BUCKLE UP!
Election roller-coaster already a rocky ride — who will fall off next?
• Fifty-eight days out from the election, political casualties are piling up after a Covid-19 patient leak, a sex-text scandal, a leadership resignation and an ‘inappropriate relationship’.
• The Prime Minister sacked Workplace Relations and Safety Minister Iain Lees-Galloway from Cabinet yesterday after it was revealed he had an affair with a former staffer.
• It’s shaping up to be tit-for-tat, with the departure hot on the heels of National MP Andrew Falloon’s resignation after it emerged he sent porn to a young woman.
• NZ First leader Winston Peters unleashed allegations at people in National and Act, who he claimed were behind the leak of his superannuation details.

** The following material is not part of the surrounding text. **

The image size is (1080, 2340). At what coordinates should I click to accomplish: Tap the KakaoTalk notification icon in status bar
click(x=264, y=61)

Act’s David Seymour claimed he was trying to distract from headlines about Peters sending two friends on a taxpayerfunded trip to Antarctica.

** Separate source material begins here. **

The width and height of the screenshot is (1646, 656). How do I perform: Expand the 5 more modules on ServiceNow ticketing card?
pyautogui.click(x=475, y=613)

Prime Minister Jacinda Ardern has booted Iain Lees-Galloway out of Cabinet and stripped him of his ministerial portfolios after he admitted to an extramarital affair.

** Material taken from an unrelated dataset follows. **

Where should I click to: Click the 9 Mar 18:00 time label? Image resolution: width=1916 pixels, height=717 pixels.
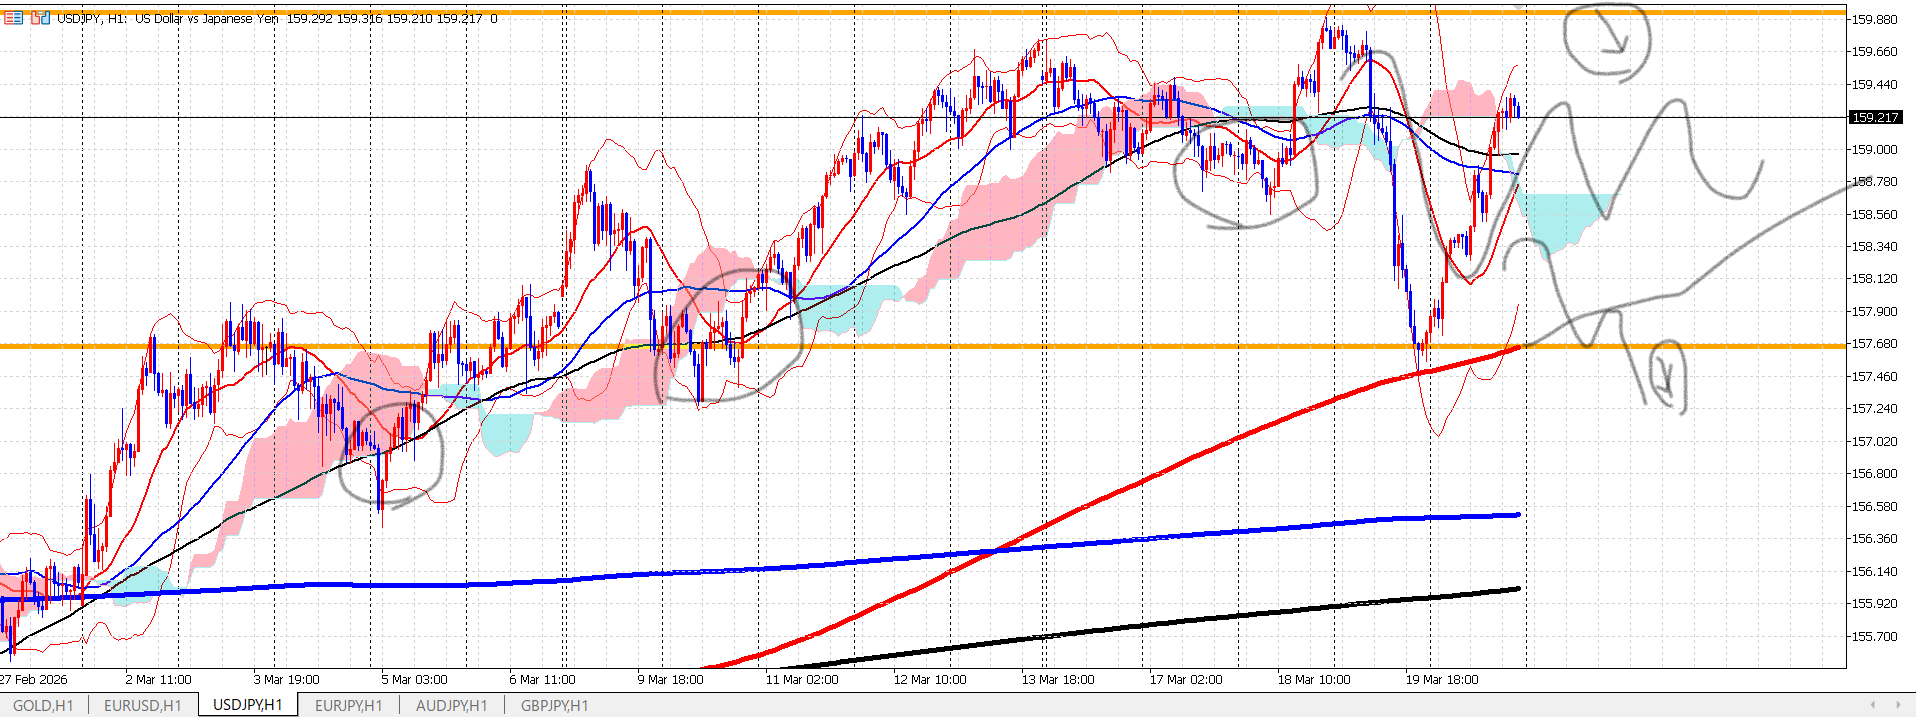pos(670,679)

The 12-month relationship was with a staff member in one of the departments he headed and Galloway — who is married with three children — admitted he acted “completely inappropriately”.
Ardern agreed, telling media in a press conference yesterday morning that his position as a minister was now “untenable” and the relationship was “entirely inappropriate”.
That staff member in question used to work in Galloway’s office, Ardern confirmed.
As well as being stripped of his ACC, Immigration and Workplace Relations and Safety portfolios, Lees-Galloway will not be contesting September’s election.
Ardern was clear yesterday that the affair was not necessarily the sole reason she kicked him out of Cabinet — ending his political career.
Rather, Lees-Galloway’s position was untenable because he was the Minister for Workplace Relations and Safety, and he had opened himself up to accusations of improperly using his power.
“He has not modelled the behaviour I expect as a minister in charge of setting a standard and culture in workplaces,” Ardern said.
In a separate statement, Lees-Galloway apologised to his family for “letting them down”.
“I accept the Prime Minister’s decision and apologise absolutely.”
Ardern said Lees-Galloway had shown a “lack of judgment” in undertaking the relationship — a relationship which opened him up to “accusations of improperly using his office”. “His actions have led me to lose my confidence in him as a minister,” she said, adding that he had “paid the ultimate price” for his indiscretions. Ardern said she believes Lees-Galloway’s relationship with the staff member ended several months ago. The next step, Ardern said, is for Ministerial Services to investigate whether any public funds may have been used to sustain the relationship. “If there is anything that has financial implications then I would have no hesitation asking for that to be dealt with,” she said. Ardern’s emergency unscheduled press conference yesterday came just hours after National Party leader Judith Collins told media she had made the PM aware of a “tip-off” from a third party about a Labour minister.
Collins was asked by a Media-Works host if she had “received anything about Labour ministers or Labour MPs”.
Collins said: “I have actually,” before saying she had passed the information on to Ardern.
Ardern said this was the first time she had heard the allegations.
Later in the day — after Ardern’s press conference — Collins elaborated on her involvement in the saga.
She said she deliberately refused to receive details, after she received a tip-off on Tuesday.
Instead, Collins said she took the information directly to Ardern, who thanked her for passing it on.
“I alerted the Prime Minister to the information an hour after I received it,” she told media before going into the House yesterday afternoon.
“I refused to receive any details from the informant, and I asked the information [to be] sent directly to the Prime Minister’s chief of staff.”
Collins said she spoke to Ardern after question time on Tuesday.
Lees-Galloway’s dramatic sacking came just a day after disgraced former National MP Andrew Falloon was forced to resign — by Collins — after inappropriate behaviour.
Falloon sent pornographic material to four young women.
He had announced his resignation on Monday, citing mental health issues — but news of the first inappropriate message made news later that day and on Tuesday he said he was quitting immediately.
Collins said Falloon had told her there were no other instances of similar behaviour but that, she said, turned out to be “an enormous lie” and he had demonstrated a “pattern of behaviour”.
The police are now investigating. Collins said yesterday that things need to change when it comes to the culture of Parliament. And she said she has written to Ardern to say so.
She said Parliament is not always a safe working place — “that is not okay and I believe that she and I have an opportunity to fix it”.